Hong Kong immigration representatives would not comment specifically on the case. Decisions on whether to allow entry to Hong Kong are made “in accordance with the Hong Kong law and prevailing immigration policies,” the Hong Kong Immigration Department said in a written statement.
The move to bar the visitors comes as activists in Hong Kong are trying to pressure China’s central government to give Hong Kong residents more say in choosing the leadership of their semiautonomous city. An informal 10-day referendum, begun last Friday, which asked participants to choose among three proposals on how to elect Hong Kong’s chief executive, has received more than 700,000 votes. Hong Kong officials and Chinese state media have criticized the poll as invalid.
Joseph Cheng, a political science professor at City University of Hong Kong and a New School for Democracy organizer, said the group has sought to develop ties with activists in Taiwan as a way of increasing pressure on the Chinese government. China considers self-ruled Taiwan to be part of its territory, and in recent years Beijing has pushed for increased trade and cultural relations with Taiwan.

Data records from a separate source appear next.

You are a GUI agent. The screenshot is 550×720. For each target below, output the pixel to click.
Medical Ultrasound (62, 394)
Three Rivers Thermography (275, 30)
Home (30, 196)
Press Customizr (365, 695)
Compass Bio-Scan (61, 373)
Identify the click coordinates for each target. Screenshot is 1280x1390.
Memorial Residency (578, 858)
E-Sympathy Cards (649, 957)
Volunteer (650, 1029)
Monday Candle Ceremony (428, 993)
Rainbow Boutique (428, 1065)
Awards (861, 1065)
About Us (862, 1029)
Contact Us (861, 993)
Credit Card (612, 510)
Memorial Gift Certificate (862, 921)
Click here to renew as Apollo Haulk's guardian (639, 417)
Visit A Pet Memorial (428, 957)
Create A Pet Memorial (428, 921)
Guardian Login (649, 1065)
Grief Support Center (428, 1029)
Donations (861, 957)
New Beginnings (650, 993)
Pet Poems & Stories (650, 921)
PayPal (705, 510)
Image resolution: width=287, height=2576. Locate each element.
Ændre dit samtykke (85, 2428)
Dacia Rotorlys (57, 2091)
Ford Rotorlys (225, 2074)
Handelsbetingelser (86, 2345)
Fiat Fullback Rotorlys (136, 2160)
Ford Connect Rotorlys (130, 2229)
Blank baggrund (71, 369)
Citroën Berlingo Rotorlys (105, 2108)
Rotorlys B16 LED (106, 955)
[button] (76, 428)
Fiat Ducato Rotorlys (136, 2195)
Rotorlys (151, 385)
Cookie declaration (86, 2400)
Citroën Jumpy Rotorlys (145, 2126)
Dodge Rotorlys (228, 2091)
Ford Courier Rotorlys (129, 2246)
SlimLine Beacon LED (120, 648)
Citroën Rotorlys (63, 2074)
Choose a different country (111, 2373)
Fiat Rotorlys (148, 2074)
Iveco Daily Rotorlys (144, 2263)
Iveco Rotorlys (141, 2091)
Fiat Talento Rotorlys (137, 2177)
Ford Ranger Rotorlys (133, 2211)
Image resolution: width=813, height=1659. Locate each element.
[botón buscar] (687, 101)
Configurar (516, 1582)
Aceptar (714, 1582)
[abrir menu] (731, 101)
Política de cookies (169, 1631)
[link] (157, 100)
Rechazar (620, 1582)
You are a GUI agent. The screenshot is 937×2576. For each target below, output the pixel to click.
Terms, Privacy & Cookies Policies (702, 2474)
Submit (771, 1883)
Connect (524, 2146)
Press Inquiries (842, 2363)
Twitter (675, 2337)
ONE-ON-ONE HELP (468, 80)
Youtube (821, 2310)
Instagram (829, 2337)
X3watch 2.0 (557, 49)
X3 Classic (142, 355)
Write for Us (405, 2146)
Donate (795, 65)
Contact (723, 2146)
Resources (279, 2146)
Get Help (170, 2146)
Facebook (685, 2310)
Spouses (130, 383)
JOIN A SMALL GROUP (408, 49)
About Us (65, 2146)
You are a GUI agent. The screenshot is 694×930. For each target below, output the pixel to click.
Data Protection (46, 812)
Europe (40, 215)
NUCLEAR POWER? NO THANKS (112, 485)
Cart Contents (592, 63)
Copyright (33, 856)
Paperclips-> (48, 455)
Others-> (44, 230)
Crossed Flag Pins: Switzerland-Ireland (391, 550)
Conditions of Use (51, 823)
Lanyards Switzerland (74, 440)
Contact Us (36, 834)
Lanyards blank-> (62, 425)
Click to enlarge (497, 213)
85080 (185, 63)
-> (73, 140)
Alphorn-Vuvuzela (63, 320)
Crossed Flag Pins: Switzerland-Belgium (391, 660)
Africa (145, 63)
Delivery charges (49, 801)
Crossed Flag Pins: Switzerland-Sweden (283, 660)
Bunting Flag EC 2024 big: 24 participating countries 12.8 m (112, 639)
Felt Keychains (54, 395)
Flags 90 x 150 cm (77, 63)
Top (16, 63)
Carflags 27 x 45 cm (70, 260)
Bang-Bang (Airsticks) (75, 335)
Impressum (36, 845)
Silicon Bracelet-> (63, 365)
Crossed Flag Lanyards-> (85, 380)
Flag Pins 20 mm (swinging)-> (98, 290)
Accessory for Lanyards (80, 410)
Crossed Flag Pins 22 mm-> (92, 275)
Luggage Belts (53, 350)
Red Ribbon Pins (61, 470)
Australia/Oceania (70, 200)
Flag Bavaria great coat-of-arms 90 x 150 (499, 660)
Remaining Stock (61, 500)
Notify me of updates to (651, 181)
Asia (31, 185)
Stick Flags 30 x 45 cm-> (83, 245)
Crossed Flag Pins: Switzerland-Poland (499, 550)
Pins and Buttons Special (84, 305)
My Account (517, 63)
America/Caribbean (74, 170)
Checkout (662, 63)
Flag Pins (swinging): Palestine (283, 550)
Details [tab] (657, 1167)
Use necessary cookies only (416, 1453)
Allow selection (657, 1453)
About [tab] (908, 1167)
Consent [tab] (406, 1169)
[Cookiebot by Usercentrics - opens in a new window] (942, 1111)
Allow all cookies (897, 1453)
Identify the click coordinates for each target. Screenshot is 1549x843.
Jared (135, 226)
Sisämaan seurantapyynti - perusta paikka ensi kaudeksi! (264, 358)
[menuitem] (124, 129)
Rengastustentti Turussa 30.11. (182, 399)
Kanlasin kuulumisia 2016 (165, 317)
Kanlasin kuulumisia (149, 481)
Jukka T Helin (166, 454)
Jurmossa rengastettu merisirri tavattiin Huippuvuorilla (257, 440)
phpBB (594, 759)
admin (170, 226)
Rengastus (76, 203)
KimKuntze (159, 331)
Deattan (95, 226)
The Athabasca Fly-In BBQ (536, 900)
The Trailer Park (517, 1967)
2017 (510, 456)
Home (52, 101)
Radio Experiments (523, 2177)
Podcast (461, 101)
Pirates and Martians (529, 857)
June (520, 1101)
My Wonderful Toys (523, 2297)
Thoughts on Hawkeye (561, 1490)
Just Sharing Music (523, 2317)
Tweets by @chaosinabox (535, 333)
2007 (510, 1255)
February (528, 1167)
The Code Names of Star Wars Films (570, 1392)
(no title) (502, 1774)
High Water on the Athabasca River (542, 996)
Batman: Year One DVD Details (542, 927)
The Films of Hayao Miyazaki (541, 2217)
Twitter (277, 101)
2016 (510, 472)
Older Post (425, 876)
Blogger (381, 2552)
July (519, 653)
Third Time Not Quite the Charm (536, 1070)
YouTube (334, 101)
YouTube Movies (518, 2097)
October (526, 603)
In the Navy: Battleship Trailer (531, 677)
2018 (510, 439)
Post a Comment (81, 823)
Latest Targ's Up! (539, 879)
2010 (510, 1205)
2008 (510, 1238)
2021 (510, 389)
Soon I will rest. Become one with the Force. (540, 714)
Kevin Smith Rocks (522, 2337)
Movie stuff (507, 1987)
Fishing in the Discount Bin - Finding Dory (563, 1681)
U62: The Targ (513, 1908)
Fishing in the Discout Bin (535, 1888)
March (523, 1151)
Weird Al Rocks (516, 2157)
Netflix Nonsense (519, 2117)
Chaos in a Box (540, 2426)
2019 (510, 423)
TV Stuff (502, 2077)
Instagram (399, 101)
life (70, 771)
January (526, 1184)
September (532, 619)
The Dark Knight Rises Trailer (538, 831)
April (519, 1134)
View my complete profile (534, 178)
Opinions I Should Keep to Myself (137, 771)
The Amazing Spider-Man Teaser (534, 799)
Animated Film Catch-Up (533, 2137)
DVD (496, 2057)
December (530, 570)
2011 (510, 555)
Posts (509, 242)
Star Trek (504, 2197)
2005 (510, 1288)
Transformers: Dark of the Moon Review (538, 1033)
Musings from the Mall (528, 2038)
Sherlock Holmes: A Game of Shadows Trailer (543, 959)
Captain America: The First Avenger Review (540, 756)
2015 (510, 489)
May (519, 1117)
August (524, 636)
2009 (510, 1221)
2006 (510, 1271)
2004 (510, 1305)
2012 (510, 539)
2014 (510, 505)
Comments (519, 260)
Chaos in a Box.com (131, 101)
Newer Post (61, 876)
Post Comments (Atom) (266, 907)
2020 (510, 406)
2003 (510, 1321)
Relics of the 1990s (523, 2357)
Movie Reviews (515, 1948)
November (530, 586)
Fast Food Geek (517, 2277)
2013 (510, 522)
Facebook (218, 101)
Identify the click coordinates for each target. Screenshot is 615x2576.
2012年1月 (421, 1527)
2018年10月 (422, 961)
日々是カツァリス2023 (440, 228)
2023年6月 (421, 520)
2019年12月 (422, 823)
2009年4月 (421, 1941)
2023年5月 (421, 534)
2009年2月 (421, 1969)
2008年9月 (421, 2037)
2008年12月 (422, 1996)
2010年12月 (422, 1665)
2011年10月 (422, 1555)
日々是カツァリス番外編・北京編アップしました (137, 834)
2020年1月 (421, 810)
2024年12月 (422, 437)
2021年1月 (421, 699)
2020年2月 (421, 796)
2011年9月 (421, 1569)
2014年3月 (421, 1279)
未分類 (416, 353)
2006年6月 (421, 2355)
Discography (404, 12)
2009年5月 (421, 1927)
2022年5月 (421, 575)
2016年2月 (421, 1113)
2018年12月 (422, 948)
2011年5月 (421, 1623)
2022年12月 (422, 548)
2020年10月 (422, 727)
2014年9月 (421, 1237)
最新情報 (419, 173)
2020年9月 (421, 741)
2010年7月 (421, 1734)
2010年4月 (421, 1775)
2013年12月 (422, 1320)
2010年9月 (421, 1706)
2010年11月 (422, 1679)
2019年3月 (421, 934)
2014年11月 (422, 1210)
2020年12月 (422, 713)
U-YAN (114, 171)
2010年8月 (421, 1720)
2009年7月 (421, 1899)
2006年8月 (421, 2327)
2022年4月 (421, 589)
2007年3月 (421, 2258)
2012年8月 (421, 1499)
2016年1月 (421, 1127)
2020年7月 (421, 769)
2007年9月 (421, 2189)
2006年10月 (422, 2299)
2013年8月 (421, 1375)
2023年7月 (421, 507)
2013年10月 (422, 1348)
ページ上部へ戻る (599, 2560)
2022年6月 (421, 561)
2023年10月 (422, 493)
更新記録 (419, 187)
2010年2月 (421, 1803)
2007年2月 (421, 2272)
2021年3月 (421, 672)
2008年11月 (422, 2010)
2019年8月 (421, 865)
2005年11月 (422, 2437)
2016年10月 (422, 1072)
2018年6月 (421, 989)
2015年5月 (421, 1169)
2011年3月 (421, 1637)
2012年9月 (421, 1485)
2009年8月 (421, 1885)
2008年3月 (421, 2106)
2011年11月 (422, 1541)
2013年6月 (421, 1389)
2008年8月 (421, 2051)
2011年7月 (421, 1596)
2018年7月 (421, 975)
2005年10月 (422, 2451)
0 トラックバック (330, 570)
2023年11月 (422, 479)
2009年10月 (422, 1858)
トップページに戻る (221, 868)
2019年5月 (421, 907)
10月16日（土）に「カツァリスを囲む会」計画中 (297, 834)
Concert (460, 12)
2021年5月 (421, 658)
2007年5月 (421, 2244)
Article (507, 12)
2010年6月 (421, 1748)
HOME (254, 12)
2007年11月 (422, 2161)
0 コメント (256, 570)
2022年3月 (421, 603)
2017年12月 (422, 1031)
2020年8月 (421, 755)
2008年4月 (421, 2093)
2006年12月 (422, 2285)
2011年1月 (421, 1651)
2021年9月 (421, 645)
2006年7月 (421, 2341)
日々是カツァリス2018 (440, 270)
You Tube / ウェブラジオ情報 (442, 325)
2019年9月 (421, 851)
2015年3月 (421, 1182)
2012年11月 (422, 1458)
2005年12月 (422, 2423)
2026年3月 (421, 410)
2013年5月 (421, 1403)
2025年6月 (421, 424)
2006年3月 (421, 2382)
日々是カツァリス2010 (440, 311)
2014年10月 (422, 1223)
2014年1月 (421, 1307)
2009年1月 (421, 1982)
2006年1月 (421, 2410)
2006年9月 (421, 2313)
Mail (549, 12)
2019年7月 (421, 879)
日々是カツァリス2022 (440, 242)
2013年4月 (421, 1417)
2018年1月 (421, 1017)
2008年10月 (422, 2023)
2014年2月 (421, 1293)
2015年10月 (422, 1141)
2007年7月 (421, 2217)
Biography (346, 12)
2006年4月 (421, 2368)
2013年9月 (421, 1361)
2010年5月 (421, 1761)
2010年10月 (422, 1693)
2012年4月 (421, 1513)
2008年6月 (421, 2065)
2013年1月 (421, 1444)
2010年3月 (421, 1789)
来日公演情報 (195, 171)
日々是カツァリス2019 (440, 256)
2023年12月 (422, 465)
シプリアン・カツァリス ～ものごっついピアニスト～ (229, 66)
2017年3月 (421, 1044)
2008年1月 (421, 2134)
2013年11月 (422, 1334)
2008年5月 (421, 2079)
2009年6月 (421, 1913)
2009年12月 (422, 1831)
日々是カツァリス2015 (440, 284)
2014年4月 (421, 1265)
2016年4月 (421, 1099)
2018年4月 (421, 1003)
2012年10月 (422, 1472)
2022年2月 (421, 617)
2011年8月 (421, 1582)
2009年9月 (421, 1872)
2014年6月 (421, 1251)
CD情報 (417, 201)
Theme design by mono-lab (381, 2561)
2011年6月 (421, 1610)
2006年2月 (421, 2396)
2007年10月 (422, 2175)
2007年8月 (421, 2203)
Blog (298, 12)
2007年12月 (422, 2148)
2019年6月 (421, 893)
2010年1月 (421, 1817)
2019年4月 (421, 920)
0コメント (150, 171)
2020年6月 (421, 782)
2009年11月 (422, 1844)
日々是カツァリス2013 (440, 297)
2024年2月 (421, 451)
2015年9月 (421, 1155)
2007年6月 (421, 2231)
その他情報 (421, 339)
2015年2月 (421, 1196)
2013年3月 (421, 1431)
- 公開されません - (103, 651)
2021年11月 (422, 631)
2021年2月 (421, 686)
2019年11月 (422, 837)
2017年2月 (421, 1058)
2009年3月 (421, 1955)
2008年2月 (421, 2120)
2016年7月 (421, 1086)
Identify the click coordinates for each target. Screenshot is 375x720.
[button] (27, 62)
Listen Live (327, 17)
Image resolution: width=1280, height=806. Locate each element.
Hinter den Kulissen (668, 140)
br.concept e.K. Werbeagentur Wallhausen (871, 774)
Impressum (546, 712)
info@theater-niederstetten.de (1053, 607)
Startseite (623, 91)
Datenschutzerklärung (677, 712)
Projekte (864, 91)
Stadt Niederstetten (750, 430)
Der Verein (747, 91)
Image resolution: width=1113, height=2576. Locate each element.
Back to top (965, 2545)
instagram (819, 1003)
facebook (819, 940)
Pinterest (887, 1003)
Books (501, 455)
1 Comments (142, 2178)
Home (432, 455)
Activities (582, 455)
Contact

Zhang Zhijun, the head of China’s Taiwan Affairs Office, arrived in Taipei on Wednesday for a four-day trip, the highest-level visit by a mainland official. Mr. Zhang’s itinerary includes visits to several cities in the south of Taiwan, where pro-independence sentiment runs strongest. Political analysts say that Mr. Zhang’s trip, which follows a landmark visit to China by his Taiwanese counterpart, Wang Yu-chi, in February, will be focused on trying to improve China’s image in Taiwan and researching why its trade overtures have been met with suspicion on the island.
“How is everybody doing?” Mr. Zhang said in Taiwanese upon his arrival, local news media reported. Unification supporters welcomed Mr. Zhang, while pro-independence groups protested his arrival and said they plan to hold demonstrations at each stage of his visit.
Those pushing for greater openness in Hong Kong elections have taken inspiration from the protests in Taiwan, where demonstrators who occupied Taiwan’s Legislature and took to the streets of Taipei this spring said they were wary of China’s growing influence. The phrase “Today Hong Kong, Tomorrow Taiwan,” has been repeated by activists in both places as a warning about the clout of China’s ruling Communist Party, Mr. Cheng said.
“It appears the Chinese authorities are very, very sensitive to these exchanges between the pro-democracy movement in Hong Kong and the pro-democracy movement in Taiwan,” Mr. Cheng said.